The Casinos of Busan called me like sirens promising their rocks were dull and ready to be docked. I was sitting in the Paradise Casino with two stacks of chips. I gave the croupier forty thousand won, or forty American dollars, and was given two towers of chips. I later learned that each chip was worth two dollars and fifty cents.
                I bet black. I had spotted the casino from the crowded stone steps that lead down to the beach. Haeundae Beach slopes down into the Pacific Ocean into a small inlet with houses climbing like rows of multicolored chairs up the lush, green hills. The hotels tower over the half moon and umbrellas huddle together in an orange mass that parts into small streets leading to the sea. I told Carlos and Shea, two coworkers and friends that work with me at the Hokwon, that we would spend five minutes at the beach and then find the casino.
                “You’re too much,” Shea laughed as she followed Carlos to the Pacific. Five minutes later I was circling beneath the bridge-walkway that connected the hotel foundations of the two lobbies and bars of the Paradise trying to figure out how to get to the casino perched on top of the squat structures like a medieval tower. After harassing several valets, clerks and receptionists I walked past an open bar with green liqueurs and Waterford crystal glasses and found the casino.
                Shea watched in amazement as seven times in a row the white ball clattered into a black bucket and my pile grew larger. To enter the casino you need a passport or an Alien Registration Card—a card that tells people you are working in the country and have a visa. Koreans are not allowed to gamble in the casinos they are only to work in them. The casinos are an eclectic mixture of Asians stacking money and smoking thin cigarettes while they flip through books they pull out of their hip bags. A man cursed in several languages at the Baccarat table behind us. I couldn’t help but think if we were in Atlantic City after he called the croupier a, “Motherfucking asshole,” for the fifth time he would’ve been beaten and thrown out the front door and banned from playing. But in the Paradise Casino a few people politely cleared their throats and the ball kept clacking like a train over the buckets.
                I slowly began to lose my money, and then I lost all of it. Carlos made a small bet, and Shea watched in amazement as I made small towers of chips and then watched them demolished.
                I lost sixty dollars in total. This did not discourage me, but made me emboldened for the next day.
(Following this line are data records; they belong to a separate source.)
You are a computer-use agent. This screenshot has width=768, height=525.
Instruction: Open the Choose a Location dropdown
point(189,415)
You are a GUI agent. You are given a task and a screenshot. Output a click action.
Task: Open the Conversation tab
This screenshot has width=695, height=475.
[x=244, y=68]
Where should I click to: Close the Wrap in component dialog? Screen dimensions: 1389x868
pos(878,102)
We found a bar called, “It’s Always Sunny in Philadelphia,” with a picture of the Lombard building in contrast in front of the Schuylkill River. Inside there was a bartender named, Pooh, who told us he gave attractive lonely girls free drinks of Bacardi 151 rum. After we told the waitress in Korean she was beautiful, he offered to teach the word for ugly in Hangul which promoted the waitress to giggle and attack him with a rolled up bar rag.
                After spending the next morning wallowing in my bed and trying not to think, we walked down to a promenade with shops lining a limestone street. They sold American brands like Nike, Addidas, Levi’s. Levi’s had a bikini store with no jeans in it, which I thought was odd. We ate lunch in a restaurant that looked like the inside of a doll house. It was painted pink with white pew benches and floral throw pillows on all of the benches. The seafood in Busan is the best in all of South Korea. We ate it everywhere, but the spaghetti mare and pescattore were especially fresh when served in a restaurant with the décor of Barbie’s Playhouse.
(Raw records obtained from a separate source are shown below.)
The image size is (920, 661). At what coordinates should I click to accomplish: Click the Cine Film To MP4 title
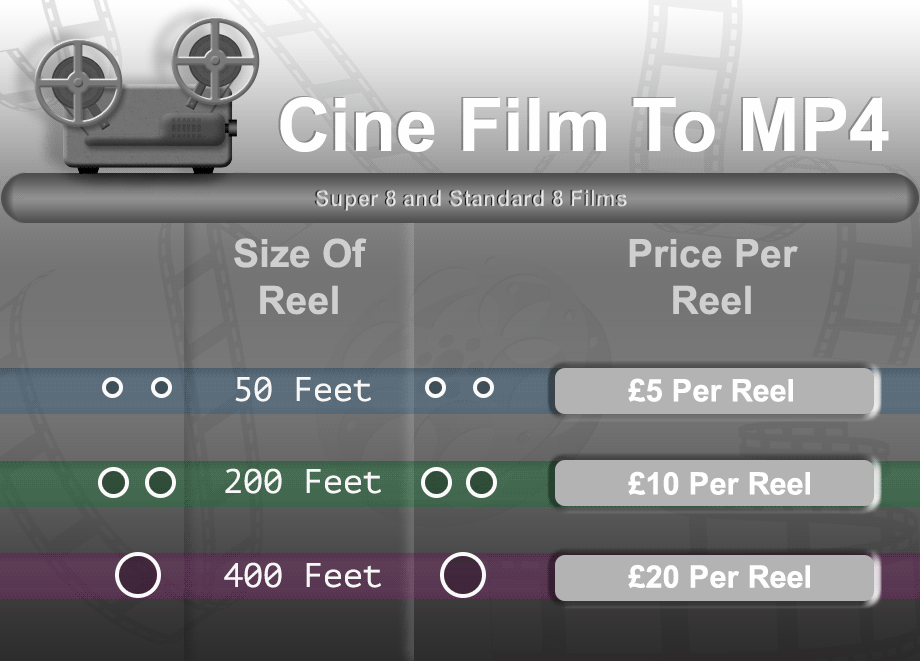point(583,126)
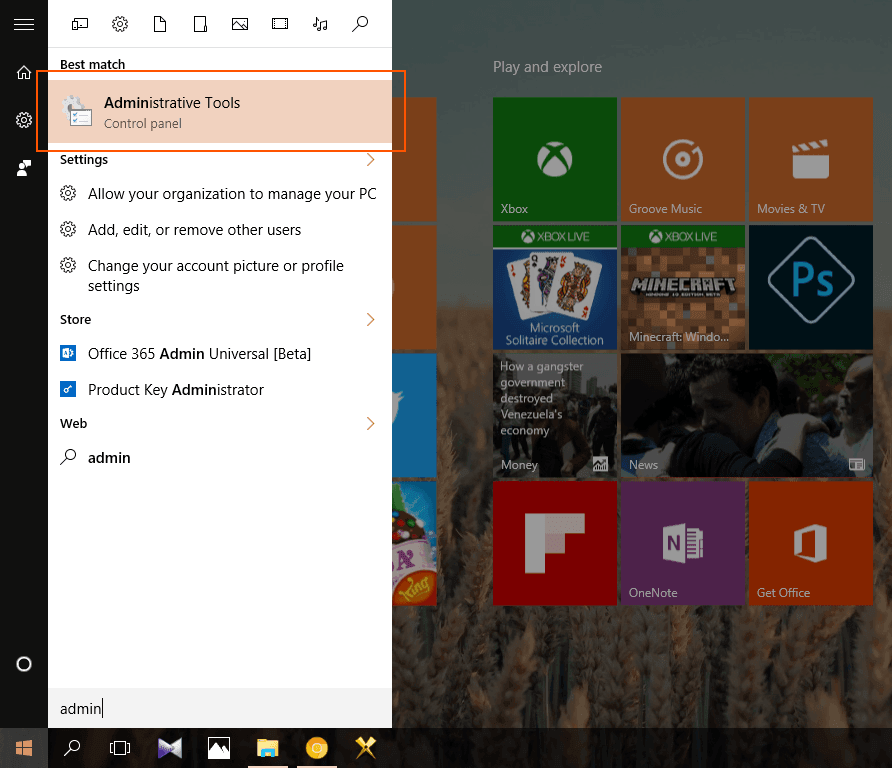
Task: Filter search results by Videos
Action: tap(280, 24)
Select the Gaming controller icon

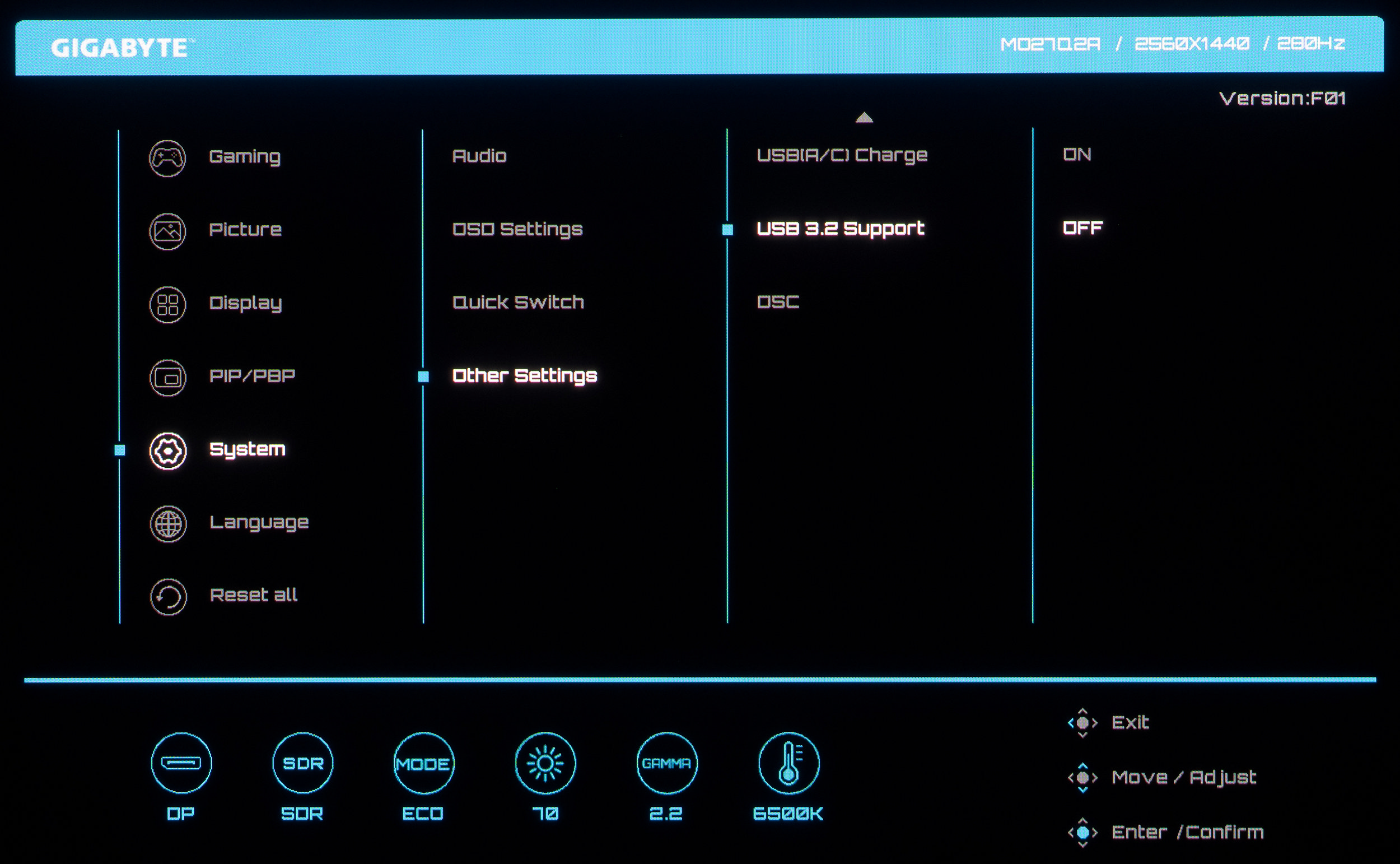(167, 158)
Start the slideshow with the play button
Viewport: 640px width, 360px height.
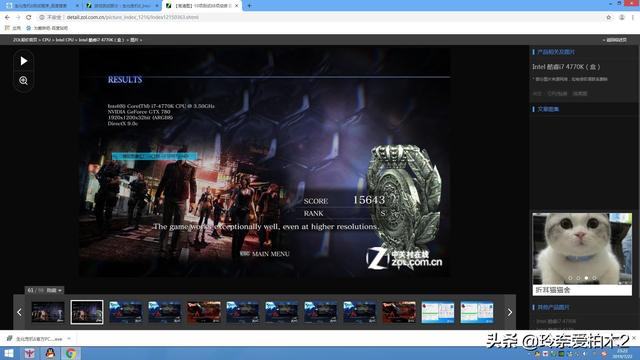24,61
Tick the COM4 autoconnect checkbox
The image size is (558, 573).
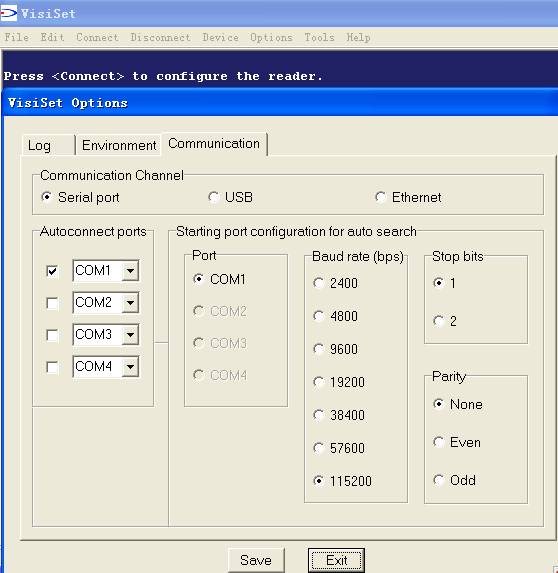click(52, 367)
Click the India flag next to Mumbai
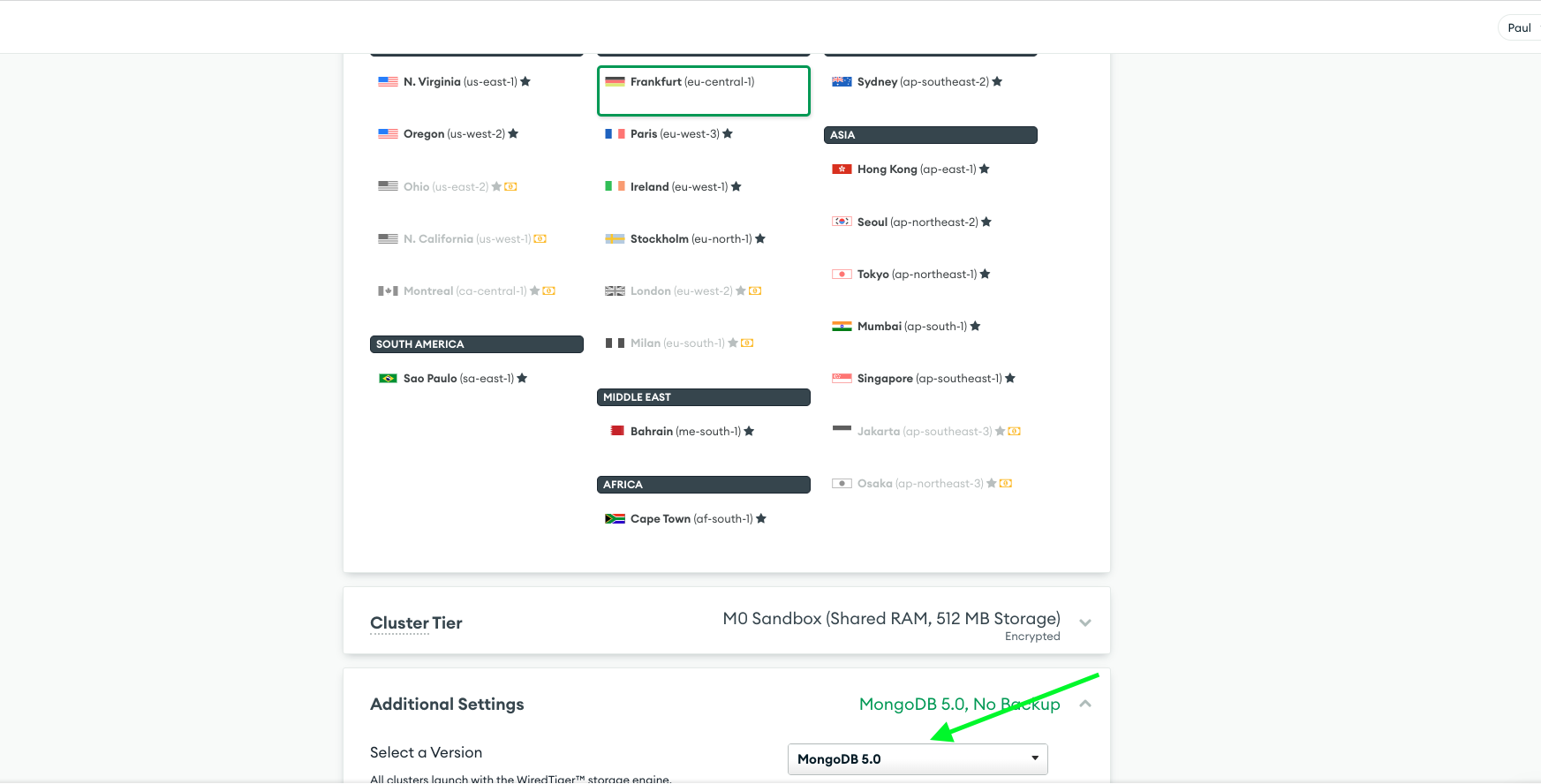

                That night Carlos and I took a stroll down Texas Street at a little past midnight. Neon signs fought to grab hold of your eyes-- orange and green and blue letters snaking around to form America names like Hollywood, New York and Los Angeles. The streets glimmered and for a moment I was confused when some women in a blouse tied together over her sagging breasts grabbed me by the crouch and pulled me into a sliding door shed that was claiming to be a bar.
                “You want the sex,” she shot at me. The skin around her eyes sagged down like a hound’s and she had the beaten face of an old whore. She felt the need to continuously to grab Carlos’s crotch and mine as if we had forgotten why we were there.
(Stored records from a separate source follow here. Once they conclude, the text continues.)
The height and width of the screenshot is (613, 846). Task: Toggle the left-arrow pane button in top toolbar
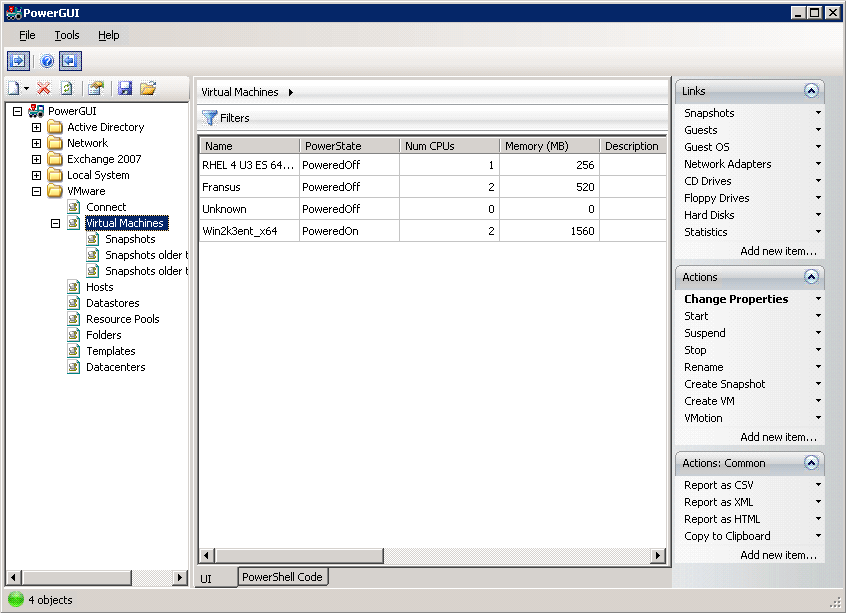[x=70, y=61]
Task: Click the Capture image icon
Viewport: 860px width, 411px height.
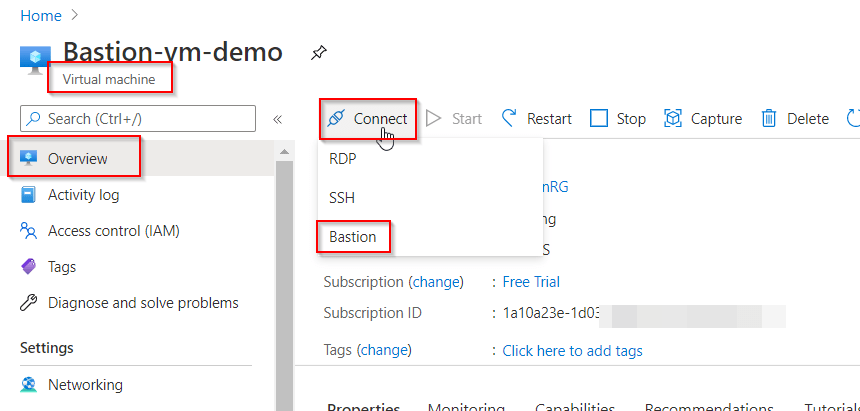Action: 672,119
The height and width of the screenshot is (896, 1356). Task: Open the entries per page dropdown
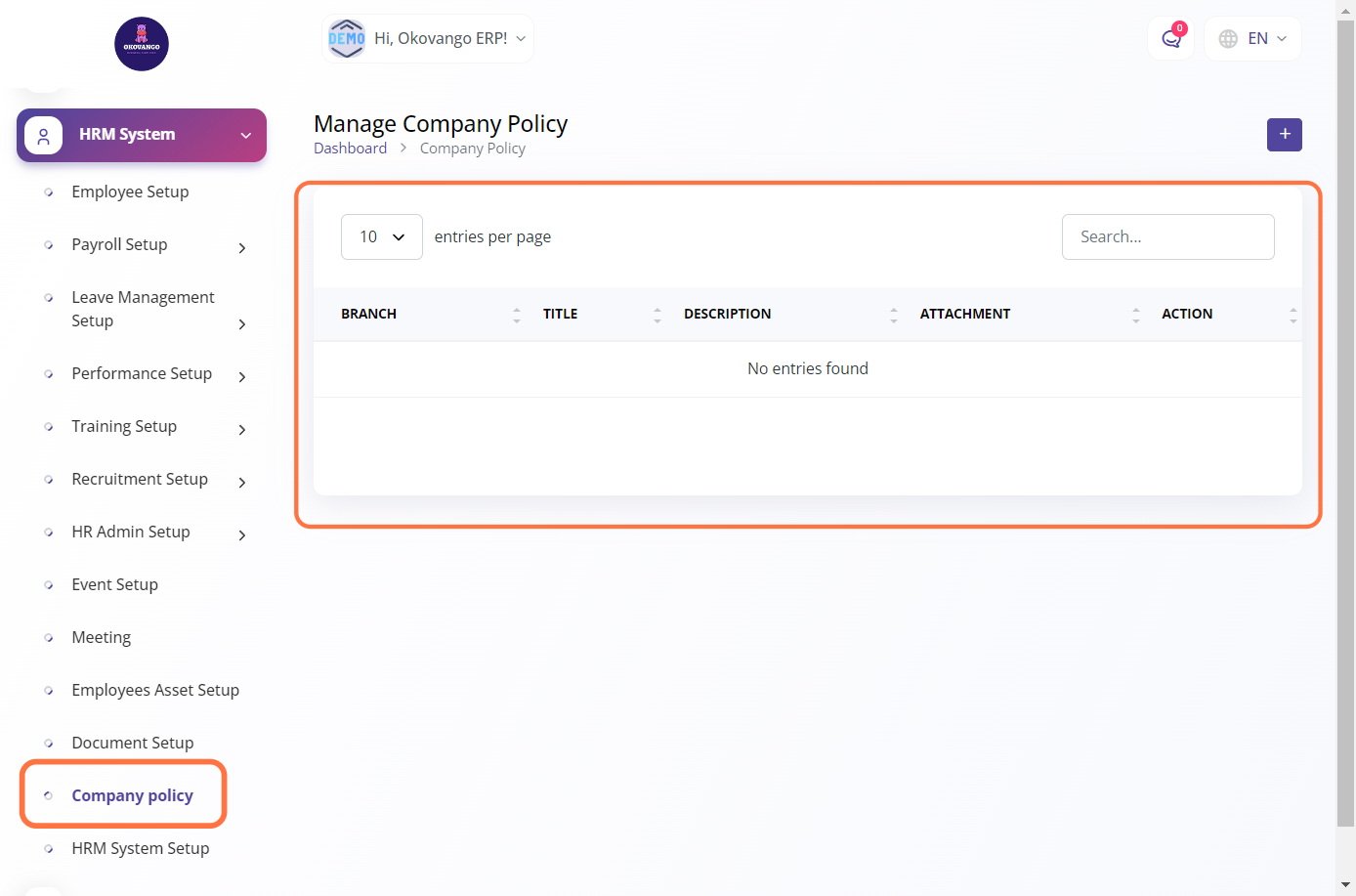381,237
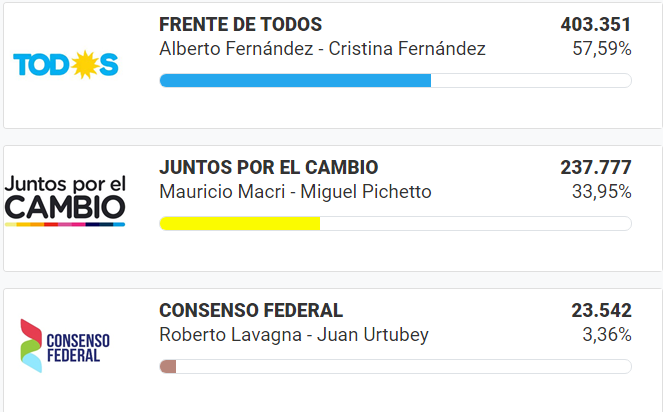Viewport: 663px width, 412px height.
Task: Click the 33,95% percentage
Action: (602, 191)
                “I’m out of here,” I said. I pushed pass her friend who was pointing at a bottle of whiskey and offering a deal: forty dollars for a drink and a fuck. I didn’t take the deal.
                We stumbled back to our hotel, which was called The Busan Tourist Hotel. After two days we got back on a train, and went back to Daejeon. I considered changing my name and staying, but there was no job, and then all of my stuff might have been sold by the company.